§ **Extrait**
----

Dans la majorité des cas qui motivent les consultations dans nos cabinets, le contrôle de l’infection est au cœur de la stratégie thérapeutique. C’est particulièrement le cas en endodontie, en parodontie et dans ce nouveau fléau auquel nous devons faire face : les péri-implantites. Par ses effets photoacoustiques qui étendent son champ d’application, le laser Er:YAG pourrait être un atout majeur dans ce contrôle de l’infection et devenir incontournable dans les programmes de prévention.

----

§ **Données fournies**
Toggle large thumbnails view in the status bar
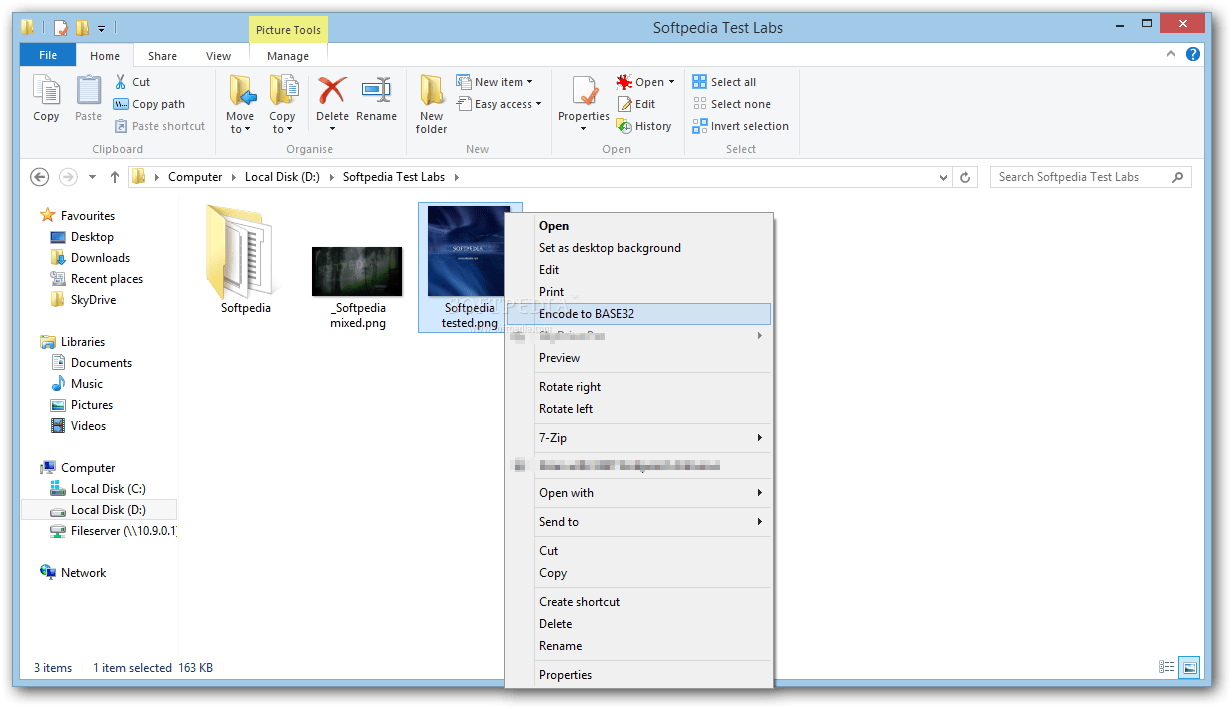Screen dimensions: 1232x709 tap(1189, 667)
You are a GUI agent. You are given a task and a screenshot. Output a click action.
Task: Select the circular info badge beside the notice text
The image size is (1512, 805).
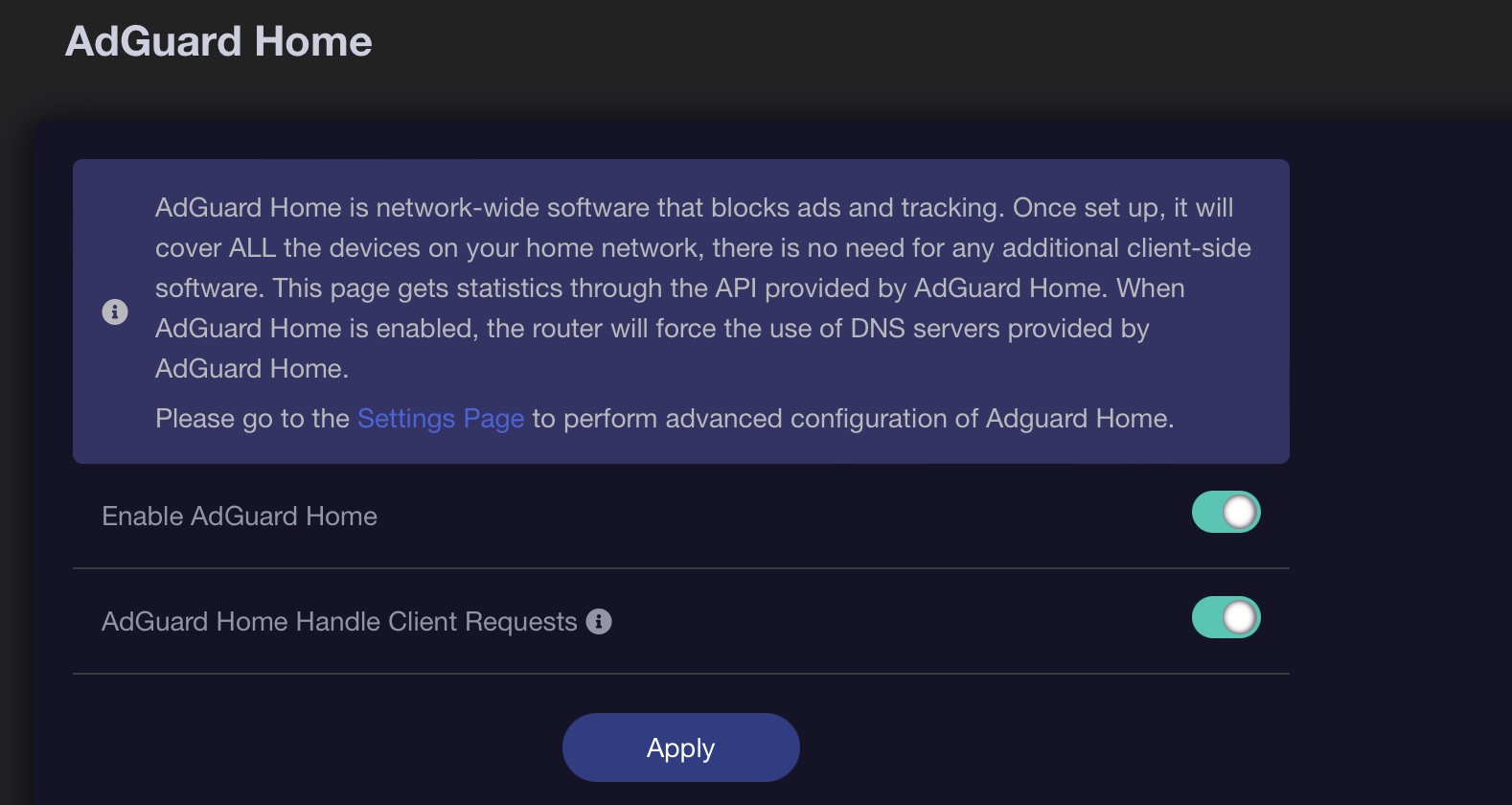[115, 311]
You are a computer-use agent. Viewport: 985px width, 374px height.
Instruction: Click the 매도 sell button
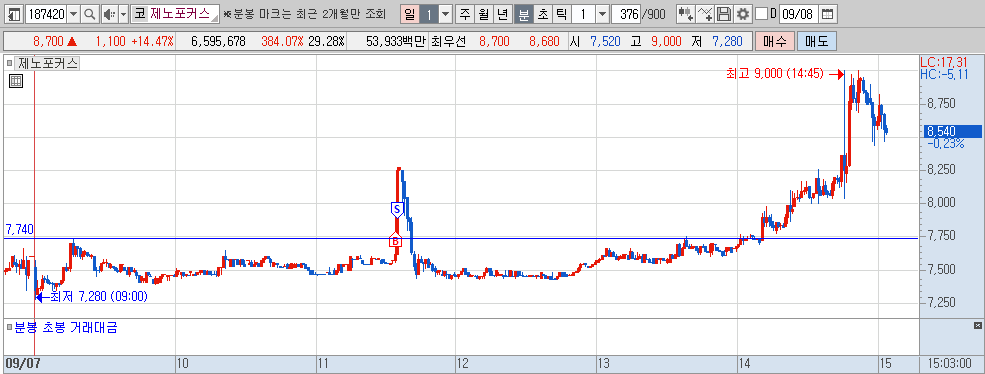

----

D'après l'extrait, quel laser pourrait devenir incontournable dans les programmes de prévention ? Répondez en quelques mots, s'il vous plaît.

Le laser Er:YAG.